Beginning with the line that holds "Remove the SMA 50 indicator" in the data below, give again every line through the one that holds "Task: Select the Edit tool in toolbar", exactly as written.
════════════════
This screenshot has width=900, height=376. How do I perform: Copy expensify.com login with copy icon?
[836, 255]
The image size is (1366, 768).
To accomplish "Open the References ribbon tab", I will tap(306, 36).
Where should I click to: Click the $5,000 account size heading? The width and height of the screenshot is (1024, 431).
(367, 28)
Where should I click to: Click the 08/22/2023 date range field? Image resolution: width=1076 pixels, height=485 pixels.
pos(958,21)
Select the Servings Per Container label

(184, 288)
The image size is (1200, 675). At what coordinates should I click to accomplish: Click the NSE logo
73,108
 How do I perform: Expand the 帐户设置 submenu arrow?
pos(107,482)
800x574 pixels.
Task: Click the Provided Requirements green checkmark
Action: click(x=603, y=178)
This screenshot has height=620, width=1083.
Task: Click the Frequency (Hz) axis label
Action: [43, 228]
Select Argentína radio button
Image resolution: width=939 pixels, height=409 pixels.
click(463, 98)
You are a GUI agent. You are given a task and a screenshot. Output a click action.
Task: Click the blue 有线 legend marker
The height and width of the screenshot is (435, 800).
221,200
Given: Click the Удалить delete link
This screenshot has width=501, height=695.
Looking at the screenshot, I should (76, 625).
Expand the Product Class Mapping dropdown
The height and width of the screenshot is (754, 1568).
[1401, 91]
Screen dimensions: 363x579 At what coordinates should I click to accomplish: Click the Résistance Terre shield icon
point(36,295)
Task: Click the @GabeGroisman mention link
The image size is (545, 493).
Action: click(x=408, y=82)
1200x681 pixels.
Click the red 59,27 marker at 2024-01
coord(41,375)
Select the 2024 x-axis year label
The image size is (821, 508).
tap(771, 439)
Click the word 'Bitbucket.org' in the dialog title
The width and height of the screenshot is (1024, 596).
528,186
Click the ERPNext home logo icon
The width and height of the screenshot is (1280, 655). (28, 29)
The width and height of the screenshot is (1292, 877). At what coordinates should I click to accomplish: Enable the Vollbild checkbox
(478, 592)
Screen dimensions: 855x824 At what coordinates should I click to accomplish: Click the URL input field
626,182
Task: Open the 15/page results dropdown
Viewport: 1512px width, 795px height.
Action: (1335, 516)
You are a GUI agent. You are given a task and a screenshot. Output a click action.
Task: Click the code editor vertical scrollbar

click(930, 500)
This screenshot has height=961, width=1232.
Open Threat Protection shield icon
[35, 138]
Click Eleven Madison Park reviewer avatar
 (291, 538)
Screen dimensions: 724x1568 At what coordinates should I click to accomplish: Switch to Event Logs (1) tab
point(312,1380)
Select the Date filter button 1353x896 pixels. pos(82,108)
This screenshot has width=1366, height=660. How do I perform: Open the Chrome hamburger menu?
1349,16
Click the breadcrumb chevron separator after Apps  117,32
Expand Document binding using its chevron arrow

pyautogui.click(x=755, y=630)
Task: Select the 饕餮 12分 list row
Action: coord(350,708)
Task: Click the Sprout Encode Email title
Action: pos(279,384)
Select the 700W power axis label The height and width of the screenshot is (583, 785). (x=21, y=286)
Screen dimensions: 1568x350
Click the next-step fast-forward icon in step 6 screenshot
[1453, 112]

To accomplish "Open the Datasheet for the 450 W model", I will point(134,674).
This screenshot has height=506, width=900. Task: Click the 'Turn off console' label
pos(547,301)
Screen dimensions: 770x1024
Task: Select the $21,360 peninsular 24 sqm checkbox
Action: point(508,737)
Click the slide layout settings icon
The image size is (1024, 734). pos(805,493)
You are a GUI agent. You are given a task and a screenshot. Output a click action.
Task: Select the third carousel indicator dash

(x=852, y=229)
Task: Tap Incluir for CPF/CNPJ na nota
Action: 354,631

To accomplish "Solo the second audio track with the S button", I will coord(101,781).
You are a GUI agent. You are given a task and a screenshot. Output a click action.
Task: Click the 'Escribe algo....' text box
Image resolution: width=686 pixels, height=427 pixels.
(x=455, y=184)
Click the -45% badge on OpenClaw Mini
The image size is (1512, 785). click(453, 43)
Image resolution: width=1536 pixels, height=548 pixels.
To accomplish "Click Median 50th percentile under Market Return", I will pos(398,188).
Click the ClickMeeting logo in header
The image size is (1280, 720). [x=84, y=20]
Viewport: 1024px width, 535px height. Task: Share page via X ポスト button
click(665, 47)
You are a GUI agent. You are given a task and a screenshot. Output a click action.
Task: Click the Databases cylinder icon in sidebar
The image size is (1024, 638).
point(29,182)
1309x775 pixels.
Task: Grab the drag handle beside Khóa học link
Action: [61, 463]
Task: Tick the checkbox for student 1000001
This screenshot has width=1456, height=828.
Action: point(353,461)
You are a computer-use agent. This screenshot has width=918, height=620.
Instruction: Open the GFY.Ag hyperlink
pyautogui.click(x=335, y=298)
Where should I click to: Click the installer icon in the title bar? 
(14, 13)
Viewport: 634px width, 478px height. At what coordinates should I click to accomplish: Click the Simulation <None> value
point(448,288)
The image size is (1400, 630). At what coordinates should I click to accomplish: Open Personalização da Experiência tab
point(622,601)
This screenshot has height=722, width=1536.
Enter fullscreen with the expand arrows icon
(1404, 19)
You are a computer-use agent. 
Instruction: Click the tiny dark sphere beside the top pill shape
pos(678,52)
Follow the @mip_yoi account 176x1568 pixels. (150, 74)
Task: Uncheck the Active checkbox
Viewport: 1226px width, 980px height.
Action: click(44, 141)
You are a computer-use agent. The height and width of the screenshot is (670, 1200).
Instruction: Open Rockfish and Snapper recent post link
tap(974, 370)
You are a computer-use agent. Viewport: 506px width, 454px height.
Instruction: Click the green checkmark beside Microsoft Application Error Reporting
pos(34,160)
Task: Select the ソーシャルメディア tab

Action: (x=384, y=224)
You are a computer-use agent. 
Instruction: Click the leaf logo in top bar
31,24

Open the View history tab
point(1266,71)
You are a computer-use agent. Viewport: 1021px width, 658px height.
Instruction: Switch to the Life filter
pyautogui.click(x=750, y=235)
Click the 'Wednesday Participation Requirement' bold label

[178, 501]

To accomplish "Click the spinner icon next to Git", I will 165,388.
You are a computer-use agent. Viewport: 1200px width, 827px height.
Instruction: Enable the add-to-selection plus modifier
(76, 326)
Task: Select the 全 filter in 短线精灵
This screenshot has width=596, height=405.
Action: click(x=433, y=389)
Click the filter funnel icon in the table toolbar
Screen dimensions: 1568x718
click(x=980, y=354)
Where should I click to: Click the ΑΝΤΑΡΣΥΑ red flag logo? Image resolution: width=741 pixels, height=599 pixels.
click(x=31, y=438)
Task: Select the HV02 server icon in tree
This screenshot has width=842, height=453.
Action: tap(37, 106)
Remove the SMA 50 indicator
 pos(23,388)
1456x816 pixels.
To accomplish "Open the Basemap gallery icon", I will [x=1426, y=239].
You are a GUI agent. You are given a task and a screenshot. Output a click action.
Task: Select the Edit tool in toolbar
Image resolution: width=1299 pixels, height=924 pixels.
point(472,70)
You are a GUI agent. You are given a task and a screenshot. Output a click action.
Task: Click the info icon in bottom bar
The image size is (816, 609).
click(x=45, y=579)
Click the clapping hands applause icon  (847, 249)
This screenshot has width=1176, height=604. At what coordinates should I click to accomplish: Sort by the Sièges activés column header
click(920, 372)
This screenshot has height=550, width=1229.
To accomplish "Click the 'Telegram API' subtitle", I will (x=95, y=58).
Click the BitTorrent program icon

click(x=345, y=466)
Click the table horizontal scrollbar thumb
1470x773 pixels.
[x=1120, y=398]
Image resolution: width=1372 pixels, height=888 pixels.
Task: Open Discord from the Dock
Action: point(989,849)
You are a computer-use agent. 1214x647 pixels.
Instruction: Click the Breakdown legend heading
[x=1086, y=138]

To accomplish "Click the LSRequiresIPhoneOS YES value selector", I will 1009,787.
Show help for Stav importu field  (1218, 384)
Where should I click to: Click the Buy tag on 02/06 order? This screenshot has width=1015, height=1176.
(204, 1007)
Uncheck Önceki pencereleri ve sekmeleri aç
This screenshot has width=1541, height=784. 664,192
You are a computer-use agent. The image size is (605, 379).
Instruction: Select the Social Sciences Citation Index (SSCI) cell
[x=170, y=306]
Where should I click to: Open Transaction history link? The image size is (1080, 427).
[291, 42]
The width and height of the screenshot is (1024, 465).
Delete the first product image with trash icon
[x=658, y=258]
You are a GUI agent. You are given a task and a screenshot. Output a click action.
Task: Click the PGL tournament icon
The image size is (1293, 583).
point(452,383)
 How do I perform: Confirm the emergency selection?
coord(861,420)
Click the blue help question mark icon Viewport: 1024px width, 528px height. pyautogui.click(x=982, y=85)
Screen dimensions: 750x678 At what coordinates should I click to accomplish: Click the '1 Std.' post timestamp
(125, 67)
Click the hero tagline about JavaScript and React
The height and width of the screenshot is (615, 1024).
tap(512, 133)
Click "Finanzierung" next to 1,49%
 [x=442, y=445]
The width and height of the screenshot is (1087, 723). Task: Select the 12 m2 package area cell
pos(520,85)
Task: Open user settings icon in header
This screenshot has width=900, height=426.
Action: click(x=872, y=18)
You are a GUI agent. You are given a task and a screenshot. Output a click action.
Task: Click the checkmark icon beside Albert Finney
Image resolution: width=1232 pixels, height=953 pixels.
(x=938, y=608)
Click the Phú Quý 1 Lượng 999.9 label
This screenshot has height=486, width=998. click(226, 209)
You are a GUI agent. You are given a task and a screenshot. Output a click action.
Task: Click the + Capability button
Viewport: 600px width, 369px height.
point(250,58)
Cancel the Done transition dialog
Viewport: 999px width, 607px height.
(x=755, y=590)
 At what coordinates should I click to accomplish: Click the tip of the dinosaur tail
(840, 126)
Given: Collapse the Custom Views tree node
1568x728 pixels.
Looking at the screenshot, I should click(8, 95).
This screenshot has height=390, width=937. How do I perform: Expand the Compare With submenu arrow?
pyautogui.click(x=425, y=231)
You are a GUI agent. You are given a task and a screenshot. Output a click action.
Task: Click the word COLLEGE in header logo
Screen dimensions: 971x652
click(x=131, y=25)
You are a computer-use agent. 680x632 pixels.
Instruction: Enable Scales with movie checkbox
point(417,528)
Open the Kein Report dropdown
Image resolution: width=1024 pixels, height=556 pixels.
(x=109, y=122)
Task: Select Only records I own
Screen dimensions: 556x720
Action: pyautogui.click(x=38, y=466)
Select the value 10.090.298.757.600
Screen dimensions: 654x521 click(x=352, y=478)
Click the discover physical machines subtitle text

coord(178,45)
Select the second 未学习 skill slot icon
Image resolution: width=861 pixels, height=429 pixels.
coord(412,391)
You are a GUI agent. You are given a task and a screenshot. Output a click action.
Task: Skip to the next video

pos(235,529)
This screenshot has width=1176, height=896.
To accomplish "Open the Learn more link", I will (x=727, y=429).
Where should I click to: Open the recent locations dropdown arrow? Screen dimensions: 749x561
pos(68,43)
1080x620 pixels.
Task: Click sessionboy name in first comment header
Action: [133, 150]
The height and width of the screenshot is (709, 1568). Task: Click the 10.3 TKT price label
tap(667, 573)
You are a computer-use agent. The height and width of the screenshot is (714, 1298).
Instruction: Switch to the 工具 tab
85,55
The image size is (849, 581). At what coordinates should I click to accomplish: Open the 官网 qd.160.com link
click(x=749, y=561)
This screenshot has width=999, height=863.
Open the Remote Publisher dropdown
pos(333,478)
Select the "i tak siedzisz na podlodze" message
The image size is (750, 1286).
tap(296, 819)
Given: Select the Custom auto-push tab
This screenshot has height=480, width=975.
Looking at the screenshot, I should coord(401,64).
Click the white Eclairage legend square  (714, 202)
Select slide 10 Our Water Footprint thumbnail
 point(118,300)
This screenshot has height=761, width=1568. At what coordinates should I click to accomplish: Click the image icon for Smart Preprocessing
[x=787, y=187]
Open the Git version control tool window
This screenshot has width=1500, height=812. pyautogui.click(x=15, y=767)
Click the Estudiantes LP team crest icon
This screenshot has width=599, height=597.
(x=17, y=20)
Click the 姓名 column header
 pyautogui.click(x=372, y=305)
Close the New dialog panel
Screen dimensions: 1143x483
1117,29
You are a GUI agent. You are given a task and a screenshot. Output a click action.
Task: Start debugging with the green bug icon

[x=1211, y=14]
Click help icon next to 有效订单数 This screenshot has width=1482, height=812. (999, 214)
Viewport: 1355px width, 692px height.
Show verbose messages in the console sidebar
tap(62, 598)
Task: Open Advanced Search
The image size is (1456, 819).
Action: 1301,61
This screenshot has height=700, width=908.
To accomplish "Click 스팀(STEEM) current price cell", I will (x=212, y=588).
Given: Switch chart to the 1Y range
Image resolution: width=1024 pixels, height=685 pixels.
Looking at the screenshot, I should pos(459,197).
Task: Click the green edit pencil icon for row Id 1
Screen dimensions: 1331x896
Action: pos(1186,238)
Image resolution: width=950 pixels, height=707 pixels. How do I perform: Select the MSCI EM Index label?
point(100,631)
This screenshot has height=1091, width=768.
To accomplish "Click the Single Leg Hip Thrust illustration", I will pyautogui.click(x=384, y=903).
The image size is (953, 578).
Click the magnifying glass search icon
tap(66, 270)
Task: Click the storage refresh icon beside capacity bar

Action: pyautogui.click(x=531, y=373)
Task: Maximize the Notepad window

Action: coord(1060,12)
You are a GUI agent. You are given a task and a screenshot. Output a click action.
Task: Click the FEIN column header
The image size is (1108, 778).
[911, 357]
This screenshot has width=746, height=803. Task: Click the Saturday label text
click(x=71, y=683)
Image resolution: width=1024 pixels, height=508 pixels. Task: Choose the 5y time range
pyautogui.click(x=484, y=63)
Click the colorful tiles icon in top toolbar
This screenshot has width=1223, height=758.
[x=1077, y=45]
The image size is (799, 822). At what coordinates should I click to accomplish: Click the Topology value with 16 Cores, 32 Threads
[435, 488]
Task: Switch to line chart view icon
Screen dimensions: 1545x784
════════════════
# [Result]
Remove the SMA 50 indicator
 pos(23,388)
1456x816 pixels.
To accomplish "Open the Basemap gallery icon", I will [x=1426, y=239].
You are a GUI agent. You are given a task and a screenshot. Output a click action.
Task: Select the Edit tool in toolbar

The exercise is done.